Although law school deans paint an increasingly rosy picture of the legal job market, recent grads say they've had to adjust their expectations in order to find full-time employment. Most of them did not have jobs when they graduated and were still sending out applications while studying for the bar.

Catherine Donnelly was one of the "lucky" ones. First in her class at Cleveland-Marshall, she graduated in 2010 with an associate-level position in the public finance practice at Squire Sanders (now Squire Patton Boggs), one of the top law firms in Cleveland. Nine months later, however, she was laid off in one of the worst job markets in 80 years.

Donnelly ultimately landed on her feet, working at a labor law firm for four years before accepting a position at Moore Yourkvitch and Dibo, where Katie Weber also found work.

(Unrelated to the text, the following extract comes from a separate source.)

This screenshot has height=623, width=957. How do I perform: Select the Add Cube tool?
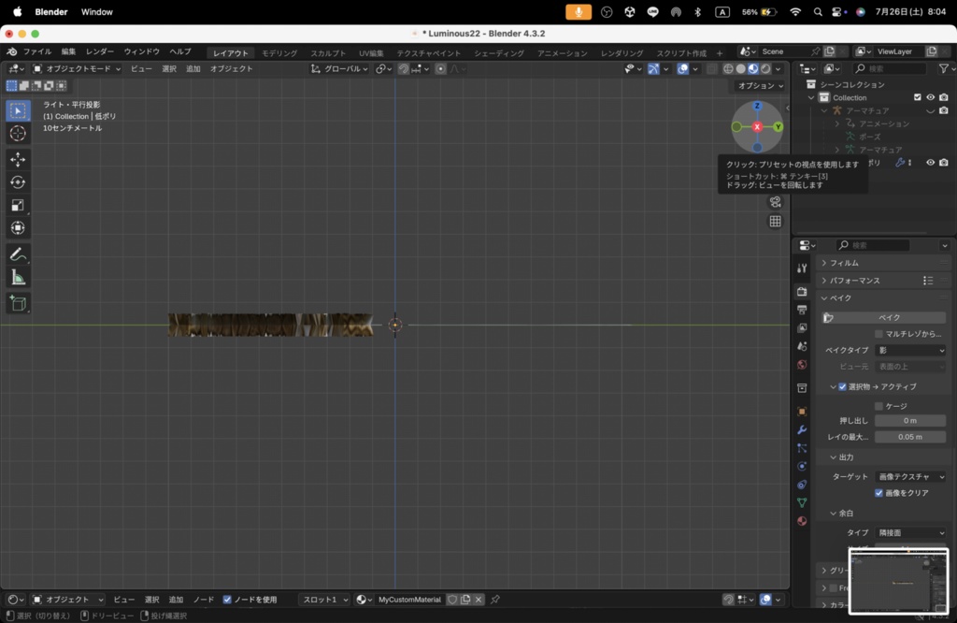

She's very happy with the move. Her billable hour target is two-thirds of what it was at Squire Sanders, plus she can dedicate more time for pro bono work and take vacation.

"The legal services market is broken," she says. "The billable hour model does not work for lawyers and it doesn't work for clients. It creates unattainable expectations where the only way you can increase your bottom line is to increase the hours of employees or by raising rates, so you end up overworking people."

Many recent grads have had to make do with part-time work. In his article "The Oversaturated Job Market for Lawyers Continues, and On-the-Side Legal Work Grows," Joshua Davis writes: "Hiring has mostly been stagnant coming out of the recession ... take away full-time, salaried positions and the real growth in the lawyer job market has come from those working on the side in part-time arrangements."

One encouraging aspect of this trend is the rise in entrepreneurial activity. Like most of his classmates at Marshall, Moore Yourkvitch and Dibo founder David Moore didn't find a job right away after graduating in 2010. Instead, he used his nonprofit community development clinic experience to start own practice out of the school's incubator program.

"The economy was starting to rebound, and there was a demand for services but no way to pay for them," he says. "There was an opportunity for us to come in and fill the gap, and that meant really doing a lot of free and low-cost work. We'd essentially do the work for what they could pay us. At the big firms, alternative fee arrangements were still just a theory. They were laying people off."

Today, Moore has seven attorneys working for him, including several Marshall students. "It's not just an alternate fee arrangement but an alternate business model," he says. "We just listened and tried to figure out what the clients wanted."

Community developer Anthony Trzaska graduated from the University of Dayton law school in 2009 and is now working part-time as a "craft counselor" helping Cleveland Bagel, Cleveland Flea and other startups negotiate leases and other business documents. Eventually, he hopes to scale up his development business on Fleet Avenue, where his family also owns a funeral home.

Sam O'Leary graduated from Marshall in 2013 and bounced around for several years before finally landing a full-time position at Matty, Henrikson and Greve. He also serves as president of Lakewood City Council. He says going to law school is still a good value proposition, but you have to know what you're getting into. "I definitely feel like my legal education helped afford me the opportunity to get elected to city council," he says.

Marshall class of '16 grad Brooke Hamilton recently started an associate-level position at Gallagher and Sharp, one of the few people in her class to land a job at a big firm. "I've noticed that even if you don't go to one of the top 10 or top 15 firms in the city, the other midsize firms are still looking for people who have had some kind of work or clerking experience during law school," she says.

Donnelly says it's a myth that there are too many lawyers. Instead, she argues, the cost of legal services needs to come down across the board so that more people can afford them.

Her advice to new grads? "Go to law school because you want to help people," she says. "Keep your debt low. If you aim for the market above legal aid eligibility but below the $250 per hour mark, you probably will be able to make a living."